Il tetto della zona interessata è stato letteralmente polverizzato, fungendo in pratica da valvola di sfogo e concentrando l'energia verso l'alto, il che ha probabilmente limitato i danni alle strutture circostanti. Sul posto sono intervenuti i Carabinieri della Compagnia di Colleferro e del Nucleo Investigativo di Frascati, insieme a diverse squadre dei Vigili del Fuoco. Il sindaco di Colleferro, Giulio Calamita, ha dichiarato che la situazione è tornata sotto controllo e ha definito l'esplosione «imponente».
La Procura della Repubblica di Velletri, guidata dal procuratore Carlo Villani, ha aperto un fascicolo d'inchiesta per incendio. Le cause esatte e la dinamica dell'incidente sono ancora al vaglio degli inquirenti, ma al momento le ipotesi di sabotaggio sono escluse. Si tratta, con ogni probabilità, di un incidente industriale — la cui precisa origine resta da accertare.
KNDS Ammo Italy, già conosciuta come Simmel Difesa, produce munizioni di medio e grosso calibro per applicazioni terrestri e navali, oltre a combustibili solidi per vettori aerospaziali. L'azienda opera in un sito con una storia industriale che risale al 1912, nel cuore della Valle del Sacco, un'area già segnata da una storica emergenza ambientale. Non è la prima volta che questo stabilimento finisce al centro di una tragedia: nel 2007, un'esplosione nella stessa struttura — allora denominata Simmel Difesa — causò un morto e tredici feriti. E ancora prima, nel 1938, due deflagrazioni nello stabilimento Bombrini Parodi Delfino, predecessore diretto dell'attuale impianto, provocarono sessanta vittime e circa milleseicento feriti tra i lavoratori e gli abitanti della zona.
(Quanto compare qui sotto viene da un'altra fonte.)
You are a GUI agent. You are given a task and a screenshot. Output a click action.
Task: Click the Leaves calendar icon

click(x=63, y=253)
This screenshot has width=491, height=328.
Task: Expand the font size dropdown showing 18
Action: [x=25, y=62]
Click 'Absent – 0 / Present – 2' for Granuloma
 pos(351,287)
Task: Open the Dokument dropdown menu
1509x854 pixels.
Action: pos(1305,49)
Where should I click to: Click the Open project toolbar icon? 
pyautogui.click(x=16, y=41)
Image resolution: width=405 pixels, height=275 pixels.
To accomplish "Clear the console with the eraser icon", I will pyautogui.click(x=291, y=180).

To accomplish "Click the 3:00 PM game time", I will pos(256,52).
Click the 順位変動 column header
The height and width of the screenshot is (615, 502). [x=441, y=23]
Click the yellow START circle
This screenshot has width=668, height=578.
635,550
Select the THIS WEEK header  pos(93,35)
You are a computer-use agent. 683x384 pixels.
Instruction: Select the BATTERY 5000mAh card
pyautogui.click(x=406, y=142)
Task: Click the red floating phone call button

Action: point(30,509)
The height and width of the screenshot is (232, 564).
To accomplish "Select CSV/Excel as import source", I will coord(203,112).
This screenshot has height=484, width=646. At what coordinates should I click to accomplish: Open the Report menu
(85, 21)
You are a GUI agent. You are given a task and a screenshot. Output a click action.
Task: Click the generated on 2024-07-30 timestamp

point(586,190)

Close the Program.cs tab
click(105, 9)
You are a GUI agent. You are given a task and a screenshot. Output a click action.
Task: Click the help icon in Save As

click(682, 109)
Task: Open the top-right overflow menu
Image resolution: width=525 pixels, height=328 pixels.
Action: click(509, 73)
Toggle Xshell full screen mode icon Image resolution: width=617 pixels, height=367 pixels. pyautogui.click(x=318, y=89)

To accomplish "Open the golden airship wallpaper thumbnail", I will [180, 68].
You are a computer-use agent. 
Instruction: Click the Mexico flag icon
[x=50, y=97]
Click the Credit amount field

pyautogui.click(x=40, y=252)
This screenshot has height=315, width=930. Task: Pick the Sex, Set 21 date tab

Quella memoria storica pesa, e non solo come dato biografico del territorio. L'associazione Libera ha colto l'occasione per richiamare l'attenzione sulla sicurezza degli impianti industriali legati alla produzione bellica, sottolineando la necessità di una prevenzione più stringente. Una voce che si inserisce in un dibattito più ampio sulla gestione del rischio in siti produttivi ad alto pericolo, specie in un momento in cui la filiera della difesa è in espansione anche in Italia.
Per i residenti di Colleferro e dei comuni limitrofi, la giornata di ferragosto è iniziata con un sobbalzo e una preoccupazione comprensibile. Il fatto che non vi siano stati feriti è una notizia che vale la pena fermarsi a sottolineare: in passato, le stesse mura hanno visto esiti ben diversi. Ora tocca agli inquirenti e ai tecnici capire cosa non ha funzionato nel reparto di pressatura, e cosa invece — questa volta — ha funzionato abbastanza bene da evitare il peggio.